Lectin-binding glycoproteins in seven populations of two burrowing nematode sibling species were probed with five different biotinylated lectins on Western blots, and differences were correlated with nematode ability to parasitize citrus and to overcome citrus rootstock resistance. Banding patterns of molecular weight standards were fit best by an exponential decay function, and a predictive equation was used to estimate molecular weights (r² = 0.999). A band (131 kDa) that labeled with the lectin Concanavalin A (Con A) occurred in extracts from cuticles and egg shells of populations of Radopholus citrophilus that parasitize citrus. Wheat germ agglutin labeled a band (58 kDa) in aqueous homogenates of populations that reproduce in roots of citrus rootstock normally resistant to burrowing nematodes.

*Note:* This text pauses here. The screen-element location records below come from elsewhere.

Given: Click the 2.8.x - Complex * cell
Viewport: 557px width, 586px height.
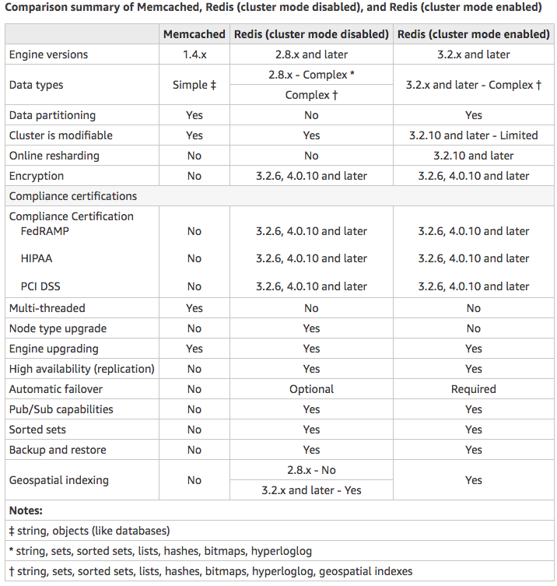Looking at the screenshot, I should [x=311, y=75].
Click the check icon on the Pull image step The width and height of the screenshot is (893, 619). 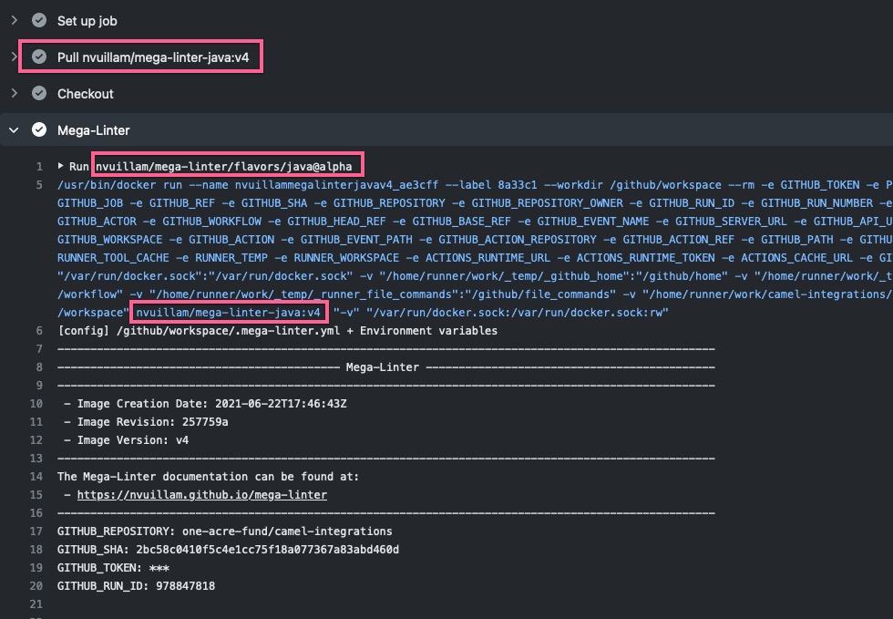[38, 57]
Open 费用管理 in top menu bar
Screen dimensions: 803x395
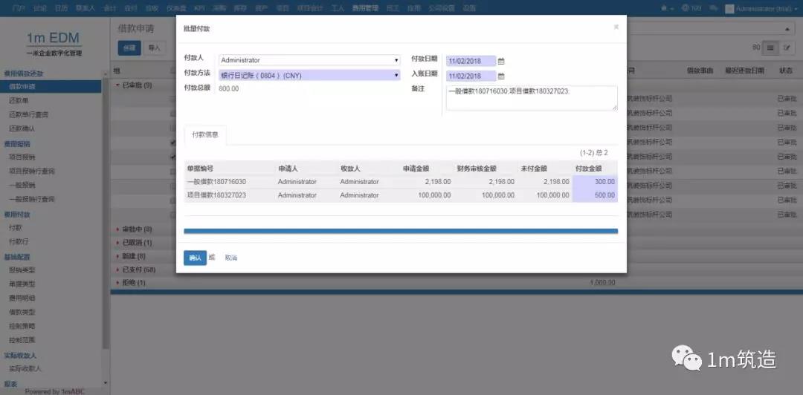coord(364,8)
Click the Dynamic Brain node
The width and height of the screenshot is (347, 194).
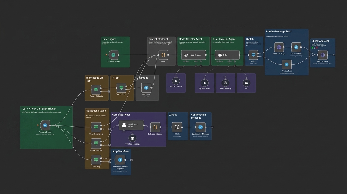pos(205,83)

The two sibling species R. citrophilus and R. similis were distinguished by a high molecular weight Con A-labeled band (608 kDa) from cuticle and egg shells. Probing blots with the lectin Limulus polyphemus agglutinin indicated that each population contained a band (12-16 kDa) specifically inhibited by the addition of 25 mM neuraminic acid, suggesting that glycoproteins with sialic acid moieties are present in burrowing nematodes. Key words: carbohydrate, citrus, lectin, nematode, Radopholus, recognition, sialic acid, systematics, taxonomy.